NVIDIA / NeMo

A scalable generative AI framework built for researchers and developers working on Large Language Models, Multimodal, and Speech AI (Automatic Speech Recognition and Text-to-Speech)
https://docs.nvidia.com/nemo-framework/user-guide/latest/overview.html
Apache License 2.0
12.33k stars 2.55k forks source link

Possible bug in the tutorial for fine-tuning hifi #4181

Closed Nistrian closed 2 years ago

Nistrian commented 2 years ago

Hello! I'm trying to fine-tune the HiFi according to your fastpitch_finetuning tutorial. I generated manifests in the same format as in the example. Then I launched the fine-tuning script by simply changing the paths. Despite the small number of changes, I constantly get an error. I tried to study the code to understand what I'm doing wrong. In the process of studying, I found a possible cause of my troubles and would like to ask you on whose side the error occurred. I think it would be more convenient to explain the essence of my question with screenshots.

You use the file path as the model.train_ds parameter:

image

Next, I went through the error traceback and found that at some point the parameter that was specified in the previous step is used. If I didn’t mix up anything, then we also just use the path to the file:

image

In the next traceback step, we send this path to the setup_data_loader_from_config function, where the error occurs. Looking inside the function, I found that our argument is checked for the presence of the word "dataset". It is at this point that the error occurs, since the path to my manifest does not contain this word. Although, apparently, it was assumed that the input of the function would not be a string containing the path to the manifest, but the config itself, which would contain the specified argument. The same thing can be observed in the two lines of code below, where the presence of dataloader_params is checked:

image

In this regard, I really hope for your help. Thanks in advance!
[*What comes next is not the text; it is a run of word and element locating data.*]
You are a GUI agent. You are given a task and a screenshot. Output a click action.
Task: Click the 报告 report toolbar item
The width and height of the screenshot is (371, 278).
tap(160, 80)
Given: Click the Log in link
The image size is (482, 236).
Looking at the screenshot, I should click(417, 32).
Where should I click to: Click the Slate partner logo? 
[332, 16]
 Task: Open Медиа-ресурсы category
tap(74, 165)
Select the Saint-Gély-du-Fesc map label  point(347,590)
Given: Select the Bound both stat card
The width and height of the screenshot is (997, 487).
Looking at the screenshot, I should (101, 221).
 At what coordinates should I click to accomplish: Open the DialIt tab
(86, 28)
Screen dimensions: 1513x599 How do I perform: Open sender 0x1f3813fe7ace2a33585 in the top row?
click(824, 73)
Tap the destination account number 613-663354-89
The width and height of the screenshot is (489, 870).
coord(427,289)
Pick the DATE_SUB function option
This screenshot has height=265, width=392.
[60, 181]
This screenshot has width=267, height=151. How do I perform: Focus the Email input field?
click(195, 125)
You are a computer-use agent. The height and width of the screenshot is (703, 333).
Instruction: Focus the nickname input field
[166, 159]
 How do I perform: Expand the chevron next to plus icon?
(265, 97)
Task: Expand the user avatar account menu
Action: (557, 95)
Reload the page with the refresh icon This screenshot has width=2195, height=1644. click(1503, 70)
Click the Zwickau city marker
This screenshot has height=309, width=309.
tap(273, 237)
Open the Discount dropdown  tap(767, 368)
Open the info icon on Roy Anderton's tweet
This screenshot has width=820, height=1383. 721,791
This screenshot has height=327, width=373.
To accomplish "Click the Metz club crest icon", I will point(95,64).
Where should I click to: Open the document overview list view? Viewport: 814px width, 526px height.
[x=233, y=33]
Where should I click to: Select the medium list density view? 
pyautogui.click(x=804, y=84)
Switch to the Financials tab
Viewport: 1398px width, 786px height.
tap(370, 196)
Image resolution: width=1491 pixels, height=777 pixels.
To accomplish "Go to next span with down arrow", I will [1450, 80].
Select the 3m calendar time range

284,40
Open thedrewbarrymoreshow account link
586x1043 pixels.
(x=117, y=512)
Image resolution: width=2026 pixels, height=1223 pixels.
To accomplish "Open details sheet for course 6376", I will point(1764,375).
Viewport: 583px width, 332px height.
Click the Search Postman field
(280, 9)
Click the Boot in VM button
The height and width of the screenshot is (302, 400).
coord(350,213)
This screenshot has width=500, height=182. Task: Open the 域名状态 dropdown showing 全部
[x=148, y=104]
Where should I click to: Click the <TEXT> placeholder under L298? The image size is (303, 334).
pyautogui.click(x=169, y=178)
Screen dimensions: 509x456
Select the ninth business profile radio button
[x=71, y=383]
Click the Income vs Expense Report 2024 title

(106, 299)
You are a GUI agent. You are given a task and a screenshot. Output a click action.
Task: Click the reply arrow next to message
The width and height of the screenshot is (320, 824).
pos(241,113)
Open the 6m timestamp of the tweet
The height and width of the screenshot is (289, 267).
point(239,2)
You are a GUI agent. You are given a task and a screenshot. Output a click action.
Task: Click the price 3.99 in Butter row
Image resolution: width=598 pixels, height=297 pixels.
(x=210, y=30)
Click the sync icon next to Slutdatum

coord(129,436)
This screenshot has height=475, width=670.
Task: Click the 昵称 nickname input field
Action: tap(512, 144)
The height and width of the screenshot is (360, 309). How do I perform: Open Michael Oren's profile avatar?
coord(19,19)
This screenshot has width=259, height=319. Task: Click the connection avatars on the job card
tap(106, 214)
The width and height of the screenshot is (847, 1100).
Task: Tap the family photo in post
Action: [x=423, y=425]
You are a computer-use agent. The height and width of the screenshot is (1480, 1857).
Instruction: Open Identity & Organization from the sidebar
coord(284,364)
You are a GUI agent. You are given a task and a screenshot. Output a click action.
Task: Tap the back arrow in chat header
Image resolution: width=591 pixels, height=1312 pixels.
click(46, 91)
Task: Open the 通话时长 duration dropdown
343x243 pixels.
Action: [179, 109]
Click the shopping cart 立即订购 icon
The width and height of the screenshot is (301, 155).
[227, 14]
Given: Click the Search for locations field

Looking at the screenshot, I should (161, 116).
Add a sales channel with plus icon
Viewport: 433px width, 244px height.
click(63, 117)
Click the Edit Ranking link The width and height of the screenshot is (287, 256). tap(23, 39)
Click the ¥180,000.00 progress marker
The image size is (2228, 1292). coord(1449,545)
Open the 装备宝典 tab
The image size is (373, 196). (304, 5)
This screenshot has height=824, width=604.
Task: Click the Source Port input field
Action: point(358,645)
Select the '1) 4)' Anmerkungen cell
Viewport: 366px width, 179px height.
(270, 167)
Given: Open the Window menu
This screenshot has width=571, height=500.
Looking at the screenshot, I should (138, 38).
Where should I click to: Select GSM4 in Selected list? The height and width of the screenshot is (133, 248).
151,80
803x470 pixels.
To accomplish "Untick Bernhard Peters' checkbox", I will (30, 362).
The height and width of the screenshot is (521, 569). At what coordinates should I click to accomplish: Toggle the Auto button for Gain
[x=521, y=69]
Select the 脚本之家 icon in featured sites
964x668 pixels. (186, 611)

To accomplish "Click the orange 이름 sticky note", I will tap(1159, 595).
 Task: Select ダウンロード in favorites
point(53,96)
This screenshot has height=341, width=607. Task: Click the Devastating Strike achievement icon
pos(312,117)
redoctopus commented 2 years ago

Ah yep. There's been a change to the way the HiFi-GAN config works, and the tutorial is somewhat out of date. See Subhankar's fix in #4182 (linked above as well).

The long and short of it is that the train_ds and validation_ds arguments now point to other config files (e.g. https://github.com/NVIDIA/NeMo/blob/main/examples/tts/conf/hifigan/model/train_ds/train_ds_finetune.yaml) that specify additional parameters based on whether you're fine-tuning or training from scratch. These will contain the dataset heading that you're looking for!

So instead of setting those to specify your manifests, please set train_dataset=./hifigan_train_ft.json and validation_datasets=./hifigan_val_ft.json to point to your manifest instead.

Hopefully this solves your problem.